What is your name?
For the purposes of my writing outside of the office in which I actually earn a paycheck, my name is “Gil A. Waters.”
How would you describe what you do?
I try to transform personal tragedy into prosaic beauty. Put differently, I engage in therapeutic writing that I hope others will enjoy reading.
What are you currently working on?
I am currently bouncing back and forth between two endeavors: compiling a book-length collection of semi-humorous, deranged personal essays; and turning a pulpy SciFi short story of mine into a novel. This is proving rather difficult since I have a day job, a spouse, and a daughter who is just shy of two years old.
What has had the greatest influence on your work?
I draw heavily upon the pain I have felt, and the surreal experiences I have had, as a result of various and sundry addictions, bouts of severe depression, and failed relationships. And I have been heavily influenced in my approach to writing by particular books and films. Among my favorite books, for vastly different reasons, are Junky, The Bell Jar, Me Talk Pretty One Day, Running With Scissors, and On The Road.
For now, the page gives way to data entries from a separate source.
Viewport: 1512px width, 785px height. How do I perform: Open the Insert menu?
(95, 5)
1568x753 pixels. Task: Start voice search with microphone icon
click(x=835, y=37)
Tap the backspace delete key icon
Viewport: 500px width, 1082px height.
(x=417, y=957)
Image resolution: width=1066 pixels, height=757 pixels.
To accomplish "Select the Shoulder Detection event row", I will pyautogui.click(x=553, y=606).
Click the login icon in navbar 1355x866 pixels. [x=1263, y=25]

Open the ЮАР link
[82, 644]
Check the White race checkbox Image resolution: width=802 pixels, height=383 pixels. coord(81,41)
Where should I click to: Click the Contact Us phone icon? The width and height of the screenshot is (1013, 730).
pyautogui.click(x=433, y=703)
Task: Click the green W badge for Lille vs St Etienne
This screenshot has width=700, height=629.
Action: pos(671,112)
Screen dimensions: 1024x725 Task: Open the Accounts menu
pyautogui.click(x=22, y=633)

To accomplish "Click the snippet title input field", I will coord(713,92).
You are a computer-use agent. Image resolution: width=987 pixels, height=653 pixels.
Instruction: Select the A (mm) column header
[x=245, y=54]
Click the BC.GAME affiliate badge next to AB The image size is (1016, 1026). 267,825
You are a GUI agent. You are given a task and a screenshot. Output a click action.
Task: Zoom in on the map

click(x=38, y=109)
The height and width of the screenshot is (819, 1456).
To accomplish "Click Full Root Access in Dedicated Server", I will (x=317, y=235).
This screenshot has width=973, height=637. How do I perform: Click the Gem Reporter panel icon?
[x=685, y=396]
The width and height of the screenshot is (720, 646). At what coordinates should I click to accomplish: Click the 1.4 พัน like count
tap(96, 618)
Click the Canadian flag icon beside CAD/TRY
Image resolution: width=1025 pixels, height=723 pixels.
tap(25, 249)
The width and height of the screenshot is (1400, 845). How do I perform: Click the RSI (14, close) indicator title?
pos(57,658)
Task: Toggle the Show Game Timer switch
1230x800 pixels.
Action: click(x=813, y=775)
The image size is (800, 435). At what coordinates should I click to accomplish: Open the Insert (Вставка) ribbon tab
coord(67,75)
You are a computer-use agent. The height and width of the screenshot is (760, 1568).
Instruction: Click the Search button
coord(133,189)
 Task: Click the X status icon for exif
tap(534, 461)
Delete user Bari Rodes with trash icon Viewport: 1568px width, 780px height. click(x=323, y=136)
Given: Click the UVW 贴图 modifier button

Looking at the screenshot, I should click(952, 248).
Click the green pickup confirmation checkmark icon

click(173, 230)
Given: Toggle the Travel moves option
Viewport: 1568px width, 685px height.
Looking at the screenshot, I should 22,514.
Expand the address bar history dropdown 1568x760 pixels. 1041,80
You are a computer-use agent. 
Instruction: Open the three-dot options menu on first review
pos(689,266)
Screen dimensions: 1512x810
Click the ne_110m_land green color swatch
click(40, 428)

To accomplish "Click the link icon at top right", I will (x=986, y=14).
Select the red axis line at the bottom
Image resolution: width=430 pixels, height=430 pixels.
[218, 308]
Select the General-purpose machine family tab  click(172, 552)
Among my favorite films are Pulp Fiction, The Matrix, León (The Professional), Bad Lieutenant, Natural Born Killers, and Silence of the Lambs.
What is the greatest misconception about you or your work?
The greatest misconception about my work is that I don’t take the suffering of other people seriously because I make light of my own suffering in what I write. To unimaginative readers, I seem to lack empathy, when – in fact – I have a great deal of empathy. The greatest misconception about me is that I’m a total asshole. I project assholishness as a defense mechanism, but it’s easy to reduce me to a quivering, tearful mass if you know which buttons to push.
What do you see as the main strengths and weaknesses of the medium you work in?
The greatest strength of writing is that language is so malleable you can do anything with it you desire. The weakness of writing is that so few people read anything at all, let alone what I write.
How has technology impacted upon the work you do?
The existence of the internet has allowed me to develop a small readership as opposed to no readership. I can get feedback, and validation, from a wide range of people even though I have yet to experience anything that could even remotely be described as “success.”
What’s the greatest piece of advice you would like to pass on?
Writers may be solitary in nature, but writing is an interactive endeavor. Remember your intended audience when you write. Otherwise, you can descend into navel-gazing that is of interest to no one outside of your own skull.
Where can we find you online?
What are you reading at the moment?
Augusten Burroughs’ A Wolf at the Table. He is by no means a great writer, but the way in which he was able to turn horrendous experiences into books, rather than just killing himself amidst his despair, resonates with me.
What are you listening to at the moment?
My iPod has three playlists on it at the moment, culled from various albums by Beck, Nine Inch Nails, and Marilyn Manson.
Anything else we should know?
I have never before been interviewed in my “Gil A. Waters” incarnation.